- **What this exercise asks**:
(A) Answer these questions from the text on immunological memory:
(i) What does the text call one of the most significant features of the adaptive immune system?
(ii) What are immunologists still debating?
(iii) What institution is Donna L. Farber listed with?
(B) Decide whether each statement agrees with the text on immunological memory. Answer yes or no, and quote the words that decide it.
(i) Immunological memory can be induced by a vaccine.
(ii) Farber's definition rests on four main criteria.
(iii) According to Farber, memory immune cells depend on the persistence of antigen to be maintained.
(C) Please pick up the text on immunological memory after its last sentence and continue it.

===== Document excerpt =====

Memory can be defined as the capacity of a system (usually the brain) to store and recall information on previously encountered events. Immunological memory—which can be induced by either natural infection or by a vaccine—refers to the ability of the immune system to respond more rapidly and effectively to an infectious microbe that has been previously encountered. It is considered one of the most significant features of the adaptive immune system. However, immunologists do not fully understand the mechanisms at the basis of memory responses. Indeed, the definition of immunological memory itself continues to evolve, being shaped by new discoveries and developing hypotheses. As of now, immunologists are still debating whether or not the innate immune system is capable of developing memory responses.
Donna L. Farber (Columbia University Medical Center), recently provided her own definition of immunological memory: “I would define immunological memory on the basis of three main criteria. First, memory immune cells should be long-lived and maintained independently of stimulation or persistence of antigen, either through homeostatic turnover or long-term stable maintenance. Second, memory immune cells should be specific for a particular antigen or epitope. Third, a memory immune cell should be intrinsically changed by the previous encounter with antigen; for example, be functionally enhanced and respond more quickly and effectively to repeat encounters with a specific pathogen and/or antigen. Memory T cells and B cells certainly fulfil these criteria, but it could be extended to other types of immune cells, such as natural killer (NK) cells.”

===== Raw data =====

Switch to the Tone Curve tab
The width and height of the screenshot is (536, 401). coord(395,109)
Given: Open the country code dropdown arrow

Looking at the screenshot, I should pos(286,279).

=====

- **Answers by item**:
(A)
(i) Immunological memory.
(ii) Whether or not the innate immune system is capable of developing memory responses.
(iii) Columbia University Medical Center.

(B)
(i) Yes: "which can be induced by either natural infection or by a vaccine"
(ii) No: "on the basis of three main criteria"
(iii) No: "maintained independently of stimulation or persistence of antigen"

(C)
But, what are the molecular mechanisms required for the establishment and maintenance of immunological memory? Results from a new study, which focuses on T cells, indicate that extensive chromatin remodeling reprograms immune response genes toward a stably maintained “primed” state characterized by imprints in the chromosomes contained within these immune cells. A single cycle of activation is sufficient to leave behind the imprints, which correspond to genes that need to be switched back on as soon as immune cells are reactivated following re-exposure to the specific antigen. The imprinting occurs prior to terminal differentiation of the T cells, forming the basis for the long-term memory that allows an immediate response once the cells are activated for a second time.
Peter Cockerill, senior author of the study, explained in a press release: “The initial immune response switches on certain regions within chromosomes of previously inactive T cells to leave them in a more open structure so that they can then sit poised, ready to respond much faster when activated again in the future.”
The “priming” mechanism is able to silence the immune system until it needs to be activated again in order to fight infection, thus avoiding the risk of damaging cells that are part of the host. While the T cells remain poised, they do not produce molecules involved in the inflammatory response that is used to fight infection, thus preventing inflammatory or autoimmune disorders that may target healthy host cells instead of foreign invaders.